• Trecho do texto:
O Filme Achado de Hoje: Wekufe - El Origen del Mal - O filme que mais demorei pra achar

Custei pra conseguir uma cópia desse filme, que já é antigo, de 2016, mas bem difícil de se encontrar até então.

É um dos filmes de festival de cinema que muitos que assistiram gostaram, mas que parece não ser o suficiente pra render exibições em streaming, então o filme ficou meio "perdido". Mas, de alguma forma achei ele, finalmente.

Pra minha decepção, e nenhuma surpresa, é um found footage genérico. Mas ele tem algo interessante que faz se destacar dentre os demais: Ele tenta subverter o estilo (fica na tentativa, mas tenta).

Falarei tudo o que achei do filme, e lamento se tiver spoiler.

Boa leitura.

Wekufe é um filme chileno, totalmente no estilo Found Footage, que tem duas propostas em paralelo, baseado nos protagonistas, Matias e Paula. Ou seja, são dois filmes em um: Um Found footage e um Documentário.

Matias é estudante de cinema que quer a todo custo fazer um filme de terror, estilo Found Footage.

Paula é uma estudante (acho que de jornalismo), namorada de Matias, que por sua vez está fazendo um trabalho em vídeo investigando uma lenda chilena, ou seja, um Documentário.

Os dois estão na mesma viagem, usando a mesma câmera, cada um pra fazer seu próprio projeto, e se ajudando. Matias acredita que filmar sua namorada no trabalho dela, pode ajudar a construir seu filme, com edições posteriores, enquanto Paula usa ele pra dar suporte ao seu documentário.

O interessante disso é que, enquanto na visão e versão de Paula temos uma narrativa bem construída e condizente, até mesmo realista e convincente, na versão de Matias sempre temos algo clichê, debochado, e tão cheio de elementos forçados que empurra o filme pra lata de lixo.

Paula chega a falar dos clichês clássicos de found footage, e debocha disso, mas ainda apoia seu namorado, da mesma forma que ele também a apoia.

A lenda que ela escolheu investigar é a do Trauco, um ser mitológico chileno, que estupra as mulheres na floresta, após seduzi-las em sonho.

A ideia do trabalho dela é explicar a origem da lenda, mesclando informações desde a chegada dos europeus no chile e a mistura de culturas. Nesse ponto, a exposição de fatos e a teorização sobre o que teria criado a lenda, reforça bem o realismo do longa.

Ela explicando, tanto com suas pesquisas quanto com suas entrevistas, que o Trauco é apenas uma deturpada máscara posta sobre os abusos sexuais na ilha, causados desde a época da colonização (afinal, os europeus estupravam as nativas), é algo que por si só já vale a pena de acompanhar.

Apesar de alguns coadjuvantes mal dirigidos que escancaram amadorismo nas atuações, tudo realmente soa como uma jornalista jovem querendo entrevistar locais, questionando tudo, e até mesmo explicando e conectando fatos históricos.

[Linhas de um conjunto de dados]
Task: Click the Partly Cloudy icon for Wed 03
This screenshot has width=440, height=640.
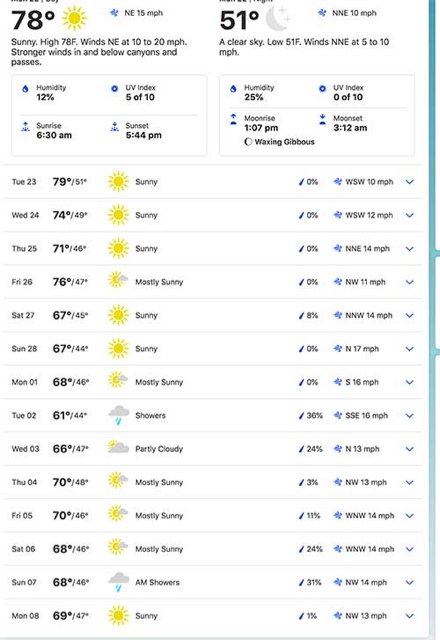Action: point(118,448)
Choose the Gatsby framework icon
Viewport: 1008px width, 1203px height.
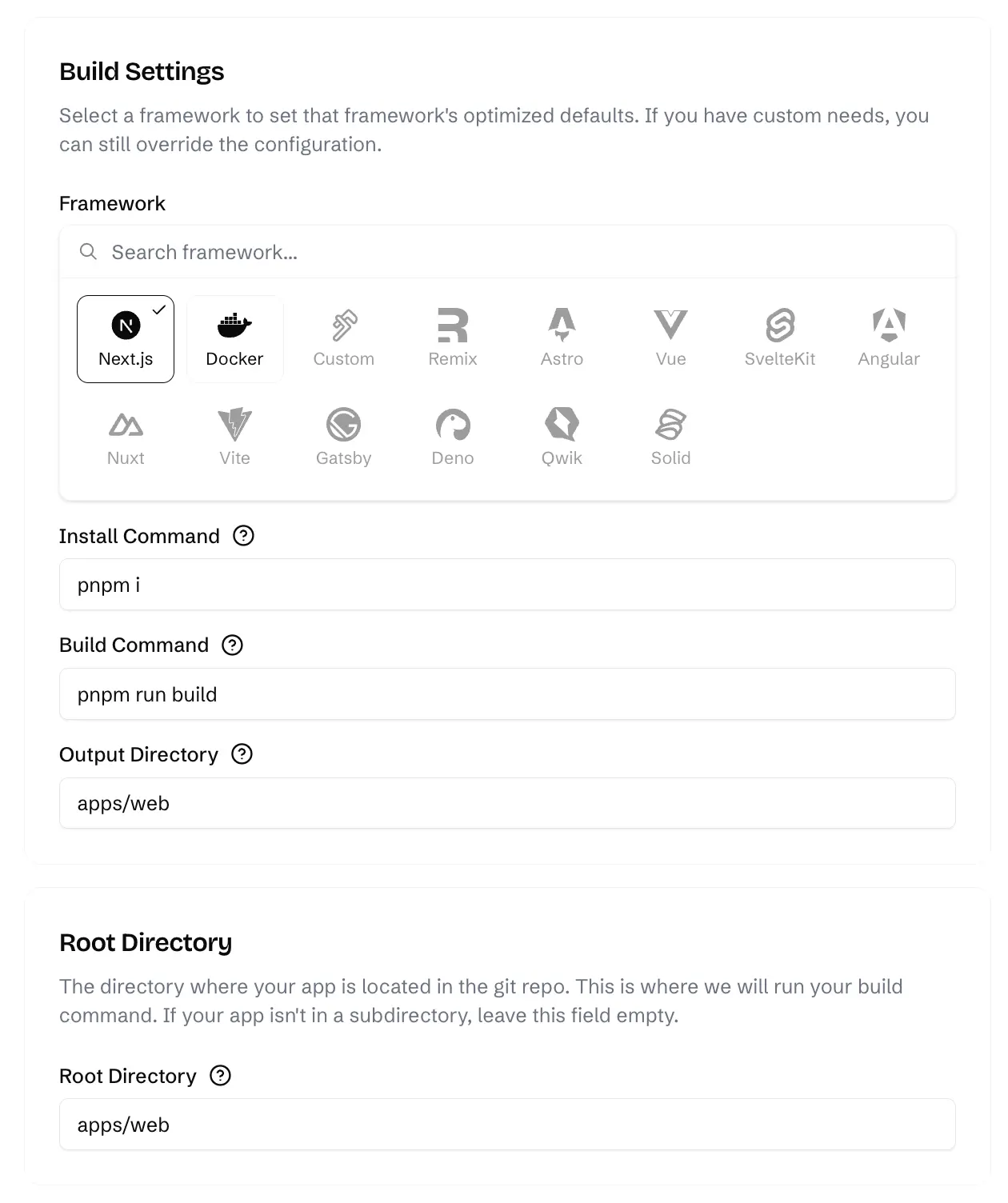[x=343, y=425]

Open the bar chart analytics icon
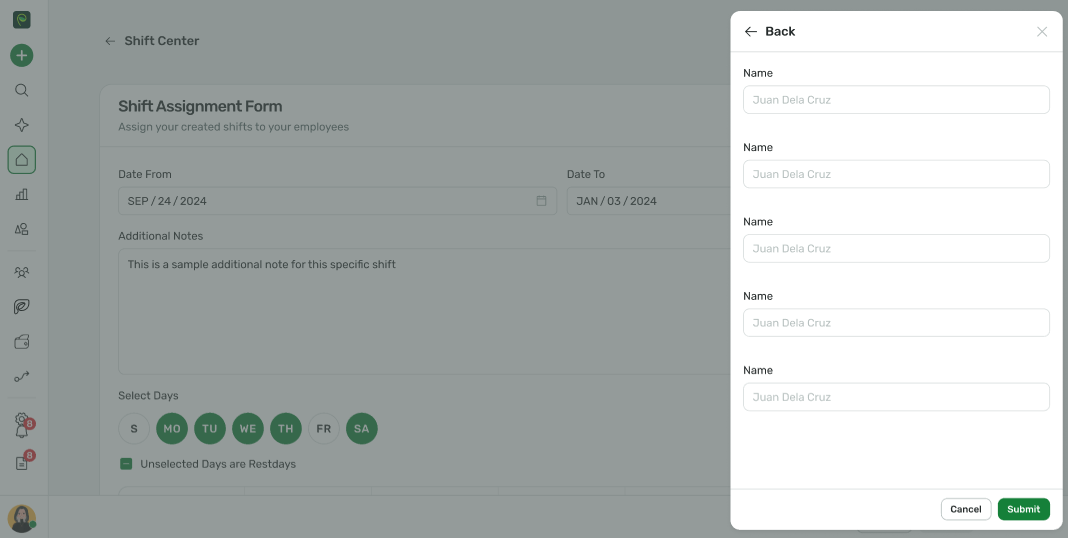pos(22,195)
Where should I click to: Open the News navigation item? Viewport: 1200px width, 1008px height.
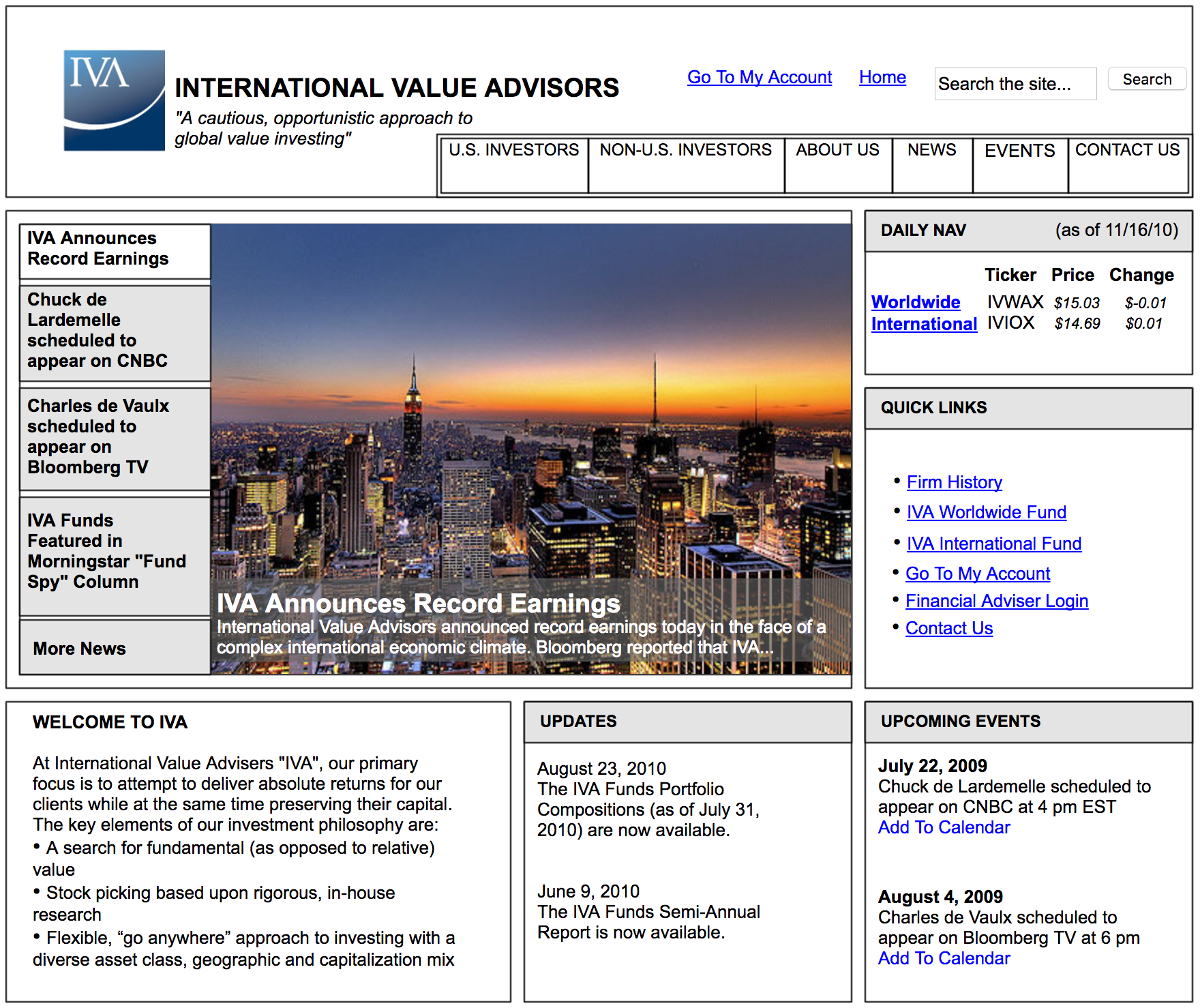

• Tarefas propostas:
1) Transcreva da resenha sobre Wekufe o trecho que se abre com as palavras "A ideia do trabalho" e se fecha com "conectando fatos históricos.".
2) Traduza para o inglês esta frase da resenha sobre Wekufe: "Matias é estudante de cinema que quer a todo custo fazer um filme de terror, estilo Found Footage."
3) Por favor, prossiga a resenha sobre Wekufe a partir da última frase mostrada.

• Os resultados:
1)
A ideia do trabalho dela é explicar a origem da lenda, mesclando informações desde a chegada dos europeus no chile e a mistura de culturas. Nesse ponto, a exposição de fatos e a teorização sobre o que teria criado a lenda, reforça bem o realismo do longa.

Ela explicando, tanto com suas pesquisas quanto com suas entrevistas, que o Trauco é apenas uma deturpada máscara posta sobre os abusos sexuais na ilha, causados desde a época da colonização (afinal, os europeus estupravam as nativas), é algo que por si só já vale a pena de acompanhar.

Apesar de alguns coadjuvantes mal dirigidos que escancaram amadorismo nas atuações, tudo realmente soa como uma jornalista jovem querendo entrevistar locais, questionando tudo, e até mesmo explicando e conectando fatos históricos.

2) Matias is a film student who wants, at all costs, to make a horror film in the found footage style.

3)
Ela chega a levantar estatísticas dos abusos cometidos em Chiloé, principalmente casos de abusos com mulheres e crianças, e traz um tom seríssimo pro filme, discutindo como isso acabou influenciando e fomentando as lendas regionais.

Mas, o melhor é o jeito como alguns locais respondem, negando tanto a lenda, quanto sua fonte. Todos reclamam de coisas muito mais físicas do que meramente sobrenaturais, como desmatamento provocado por empresas ou os abusos constantes, além do governo corrupto mascarando tudo.

Aliás, nem todos. Alguns acabam falando das lendas com entusiasmo, citando o passado, mencionando histórias de parentes que tiveram contato com sobrenatural, ou até mesmo oferecendo serviços de purificação ou proteção espiritual.

Do outro lado, tem Matias, forçando um filme de terror com edições sonoras, e encenações falsas de mais. Engraçado que Paula aponta a lógica absurda na edição de filmes desse estilo, pois os parentes dos retratados ficariam com toda certeza ofendidos ao ver como eles morreram, dando dinheiro pros cinemas. E no fim, é exatamente esse tipo de filme que vemos.

É um longo mockumentario sobre a cultura de Chiloé (uma ilha ao sul do chile), que tem como foco o Trauco, mas que acaba se expandindo pra toda a mitologia do Chile, citando até possíveis plágios folclóricos por parte de grandes autores, como Lovecraft e Edgar Alan Poe, ao relacionar e comparar seres da mitologia chilena, bem mais antigos, com os que eles escreveram, tipo Cthulho.

A palavra que dá titulo ao filme, Wekufe, é do dialeto indígena que significa algo como "O Mal", mas até isso é sempre debatido, afinal uma das pautas do filme é a colonização europeia no Chile, e como isso corrompeu a cultura deles (levando até o conceito de bem e mal).

Nesse debate rola também a discussão do que é real e o que não é, e há o clássico depósito de clichês, com personagens indo pra onde não deviam, provocando quem não deviam, e chegando ao clímax, totalmente ferrados.

Não há muitos elementos de terror. Tudo é só construído como um documentário, com entrevistas, e um suspense crescente, por conta da dúvida sobre pra onde a história ta indo.


Eles até conseguem nos fazer refletir sobre o Trauco, e realmente conseguem construir o vilão de um jeito que ele assuste. Mas, é pelo lado mais real possível.

Inclusive, eu me lembro de quando pensei como seria mais assustador, em filmes desse gênero, a descoberta de que o monstro no mato era na verdade uma pessoa muito perigosa e perturbada, ou um animal selvagem. Isso já seria impactante o suficiente.

E é isso que vemos, quando a protagonista acaba virando alvo do Trauco. 

Mas o Trauco no fim era só uma máscara, assim como ela tanto afirmou, para algo muito maior e terrível.

Paula consegue sua matéria, e gera um documentário bem profundo que acaba com ela própria sofrendo.

E Matias tem seu filme de terror, pagando com a própria vida ao descobrir a verdade que não devia.

Ele testemunha a própria namorada sendo estuprada, por um maluco com uma máscara, e apesar de ser salvo na última hora, por uma guerra de facções (os locais contra o governo), ele acaba sendo degolado como queima de arquivo.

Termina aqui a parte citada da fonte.